14.     The Authors Guild, et al. v. OpenAI

Case Background. The Authors Guild and seventeen individual authors (including John Grisham, George R.R. Martin and Nicholas A. Basbanes) filed a putative class-action suit against OpenAI on September 19th, 2023. The plaintiffs claimed that OpenAI trained its ChatGPT LLM by copying their copyrighted works. The complaint brings claims under 17 U.S.C. §501 for direct, vicarious, and contributory copyright infringement. The case is assigned to Judge Ona T. Wang.

Current Status: No major substantive developments this week.  We are still waiting for the court’s decision on discovery consolidation. The case seems to be on ice until then.

15. INTERNATIONAL CASE TRACKED: Canadian News Media Companies v. OpenAI

In a case similar to The New York Times v. OpenAI, Canada’s major news organizations sued OpenAI for copyright infringement on November 28th.
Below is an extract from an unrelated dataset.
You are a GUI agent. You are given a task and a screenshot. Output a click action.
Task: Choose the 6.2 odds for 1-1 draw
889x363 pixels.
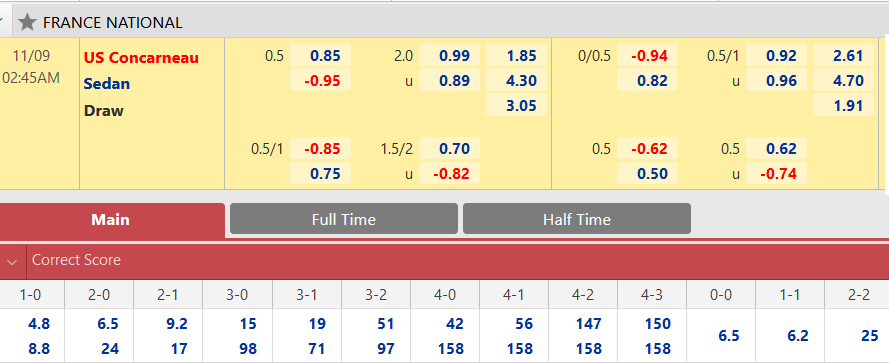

Filed in Ontario’s Superior Court of Justice, the news organizations are seeking billions of dollars in compensation for the “ongoing, deliberate, and unauthorized misappropriation of the Plaintiffs’ valuable news media works.” This is the first case of its kind in Canada, and presents a new front against OpenAI, after one was opened in Germany in Gema v. OpenAI as reported last week.

See https://litigate.com/assets/uploads/Canadian-News-Media-Companies-v-OpenAI.pdf

16. INTERNATIONAL CASE TRACKED: GEMA v. OpenAI

GEMA, a German association representing more than 95,000 composers, lyricists and publishers, filed suit in German court accusing OpenAI of reproducing their members’ song lyrics without a license. Gema claims this is a test case to clarify the law in Germany, and that it aims to establish a license model that would compensate music creators whose works are used to train AI models. The details of German copyright law are a bit beyond the scope of this blog, but we did think it noteworthy that the litigation trend is catching on worldwide. While we don’t plan to track this case closely, we will watch for any momentous developments.